Fall is in the air, bringing a crisp step and the crunch of leaves under foot, and the inevitable—perhaps inescapable—presence of Pumpkin Spice everything all around us! Yes, it’s time for 31 Days of Halloween, The Beat’s annual tribute to our MOST FAVORITEST TIME OF YEAR. And let’s get things going with probably the most obvious link possible…but I have ever written about painter/cartoonist/musician Menton3 on The Beat before so here goes!

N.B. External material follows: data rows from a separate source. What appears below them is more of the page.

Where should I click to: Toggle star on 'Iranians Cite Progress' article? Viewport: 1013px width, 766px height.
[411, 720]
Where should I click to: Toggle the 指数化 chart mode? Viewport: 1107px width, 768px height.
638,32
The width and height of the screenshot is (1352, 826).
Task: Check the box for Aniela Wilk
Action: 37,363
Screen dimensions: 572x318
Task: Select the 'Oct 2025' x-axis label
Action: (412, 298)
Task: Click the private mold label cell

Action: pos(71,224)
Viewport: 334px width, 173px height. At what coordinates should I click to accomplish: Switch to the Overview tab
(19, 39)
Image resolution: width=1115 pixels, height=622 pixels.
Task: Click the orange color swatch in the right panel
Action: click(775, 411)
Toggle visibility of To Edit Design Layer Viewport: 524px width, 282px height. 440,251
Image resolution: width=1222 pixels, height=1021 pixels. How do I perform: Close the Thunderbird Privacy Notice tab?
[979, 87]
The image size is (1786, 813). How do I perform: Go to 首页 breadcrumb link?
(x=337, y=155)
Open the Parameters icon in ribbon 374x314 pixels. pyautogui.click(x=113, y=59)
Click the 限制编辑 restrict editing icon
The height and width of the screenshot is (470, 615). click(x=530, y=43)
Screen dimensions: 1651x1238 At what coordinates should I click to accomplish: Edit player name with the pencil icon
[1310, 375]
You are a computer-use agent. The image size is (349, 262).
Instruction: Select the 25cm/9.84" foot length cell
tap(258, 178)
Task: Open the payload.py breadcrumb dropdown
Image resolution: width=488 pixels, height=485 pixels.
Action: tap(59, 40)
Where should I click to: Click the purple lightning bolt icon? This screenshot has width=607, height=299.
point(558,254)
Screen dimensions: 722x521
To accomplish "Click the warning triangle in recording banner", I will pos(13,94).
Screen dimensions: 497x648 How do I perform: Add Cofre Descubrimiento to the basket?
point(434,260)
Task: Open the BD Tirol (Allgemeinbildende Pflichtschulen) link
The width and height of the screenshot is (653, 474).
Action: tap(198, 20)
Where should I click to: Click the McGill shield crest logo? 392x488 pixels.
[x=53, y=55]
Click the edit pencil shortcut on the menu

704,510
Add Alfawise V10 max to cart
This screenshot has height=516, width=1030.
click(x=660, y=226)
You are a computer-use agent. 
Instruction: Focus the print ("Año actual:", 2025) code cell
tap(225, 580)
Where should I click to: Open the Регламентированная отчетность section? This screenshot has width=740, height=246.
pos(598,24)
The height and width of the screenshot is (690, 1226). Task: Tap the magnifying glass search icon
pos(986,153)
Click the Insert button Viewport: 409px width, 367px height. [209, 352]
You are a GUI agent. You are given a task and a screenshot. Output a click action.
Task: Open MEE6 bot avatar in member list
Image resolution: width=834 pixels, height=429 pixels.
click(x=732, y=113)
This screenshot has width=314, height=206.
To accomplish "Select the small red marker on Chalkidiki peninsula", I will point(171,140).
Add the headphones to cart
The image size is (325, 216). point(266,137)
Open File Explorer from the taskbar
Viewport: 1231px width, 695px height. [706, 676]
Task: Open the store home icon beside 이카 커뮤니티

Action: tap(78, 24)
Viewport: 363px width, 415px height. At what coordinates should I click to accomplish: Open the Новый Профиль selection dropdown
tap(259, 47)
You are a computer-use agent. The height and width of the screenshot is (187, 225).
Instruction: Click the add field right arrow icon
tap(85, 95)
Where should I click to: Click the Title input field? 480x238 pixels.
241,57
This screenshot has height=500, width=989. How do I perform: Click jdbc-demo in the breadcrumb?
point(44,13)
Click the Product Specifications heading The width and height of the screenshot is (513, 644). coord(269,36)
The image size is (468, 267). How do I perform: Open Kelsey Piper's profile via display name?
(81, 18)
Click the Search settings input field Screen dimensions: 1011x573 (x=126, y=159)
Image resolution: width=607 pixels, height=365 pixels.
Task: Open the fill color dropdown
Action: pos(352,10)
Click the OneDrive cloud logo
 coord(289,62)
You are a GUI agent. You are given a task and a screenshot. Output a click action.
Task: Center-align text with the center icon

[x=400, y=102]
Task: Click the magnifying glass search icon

Based in Chicago, Menton3—aka Menton J Matthews III—is a painter of atmospheric and disturbing images. While you can find a lot of his work at his website, he’s probably best known these days as a partner in 44Flood, a publishing company that has teamed with IDW to put out art books and comics. Along with fellow artists Kasra Ghanbari, Ben Templesmith and Nick Idell, 44Flood has put out Tome, an artbook which was mostly Kickstarted, Templesmith’s The Squidder, the comic Monocyte, which you see on this page, and Libretto, an anthology of eerieness centering on vampirism. A new volume of Tome is on its way or already here (I couldn’t find a lot of solid news about the bunch.)

Collectively they also do a thing called Monster Mondays, available on the 44Flood webstore, but I’m warning once you start poking around there you’re gonna want to buy something from Menton, Templesmith, Jonathan Wayshack or any number of talented spooky colleagues.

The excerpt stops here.